*** Material to process ***
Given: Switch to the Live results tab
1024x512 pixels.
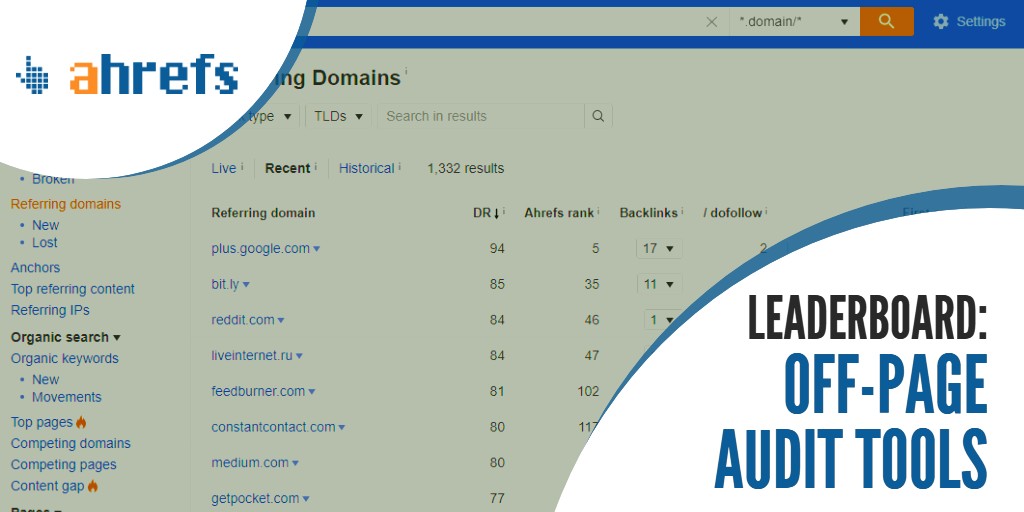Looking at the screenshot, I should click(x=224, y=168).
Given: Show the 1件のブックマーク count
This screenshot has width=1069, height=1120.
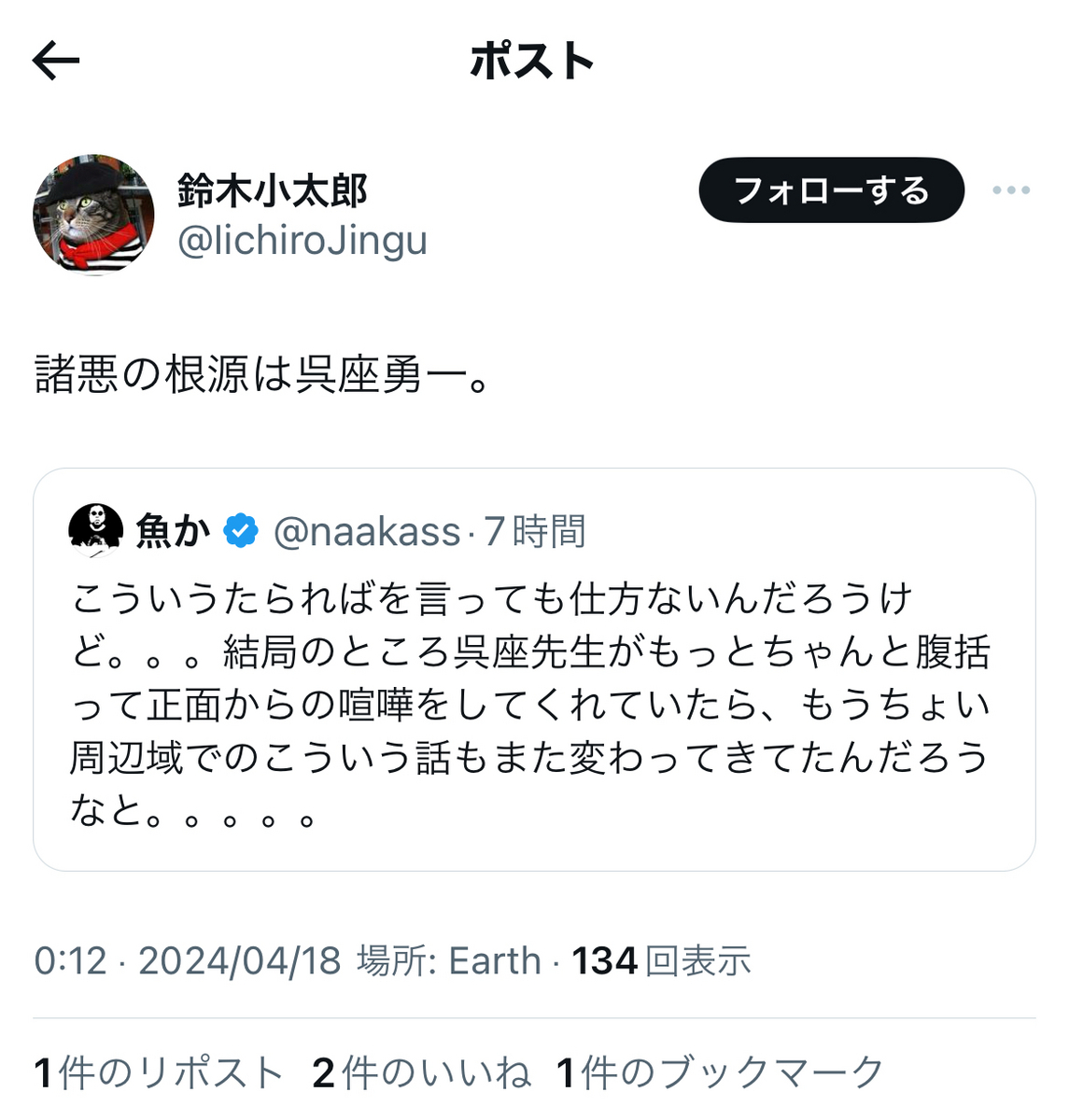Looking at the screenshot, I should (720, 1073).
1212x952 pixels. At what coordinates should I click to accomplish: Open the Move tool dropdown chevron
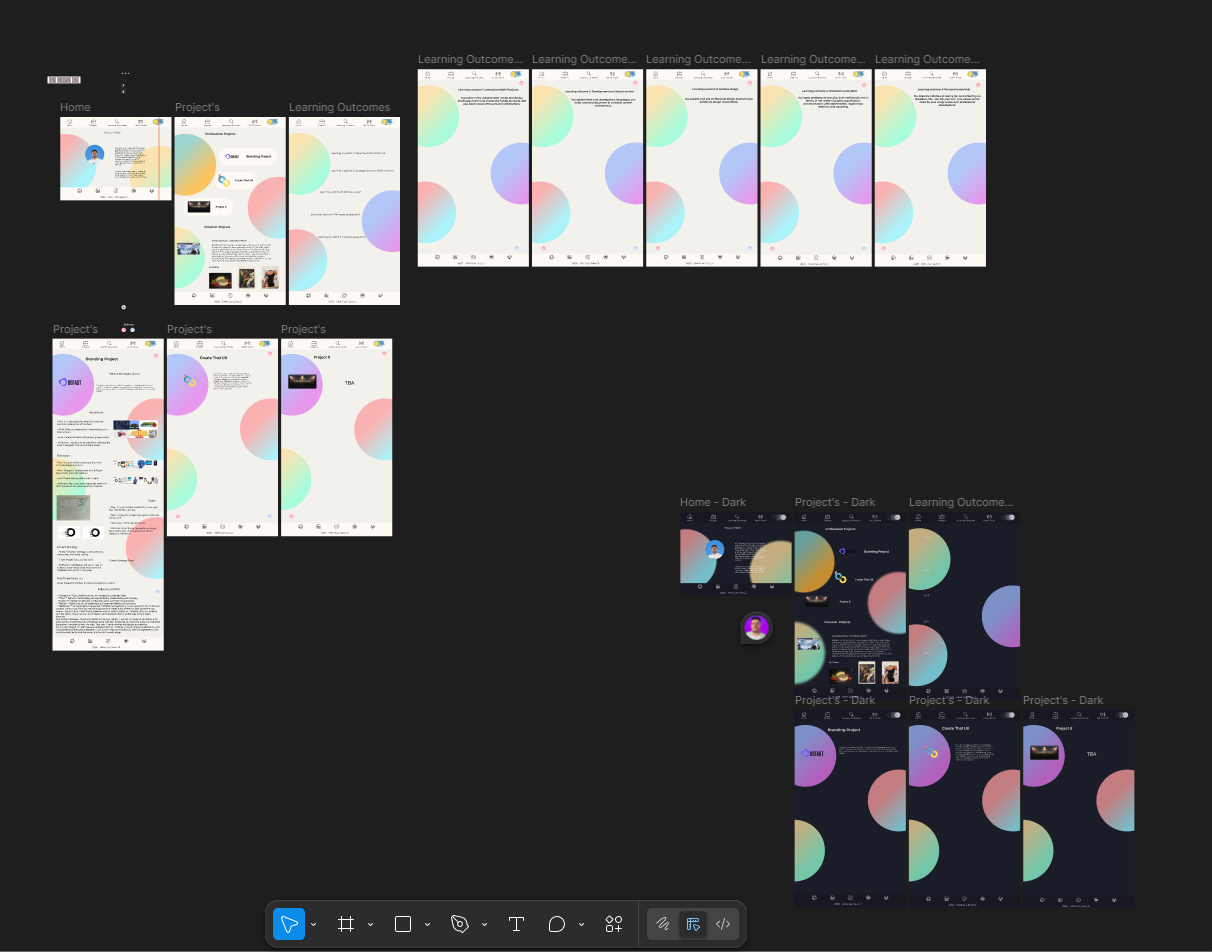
*** End of Material to process ***
→ **Task to carry out**: Whenever a line of the entries contains the string "Given", copy that line.

→ **Exercise output**:
Given: Switch to the Live results tab
Given: Show the 1件のブックマーク count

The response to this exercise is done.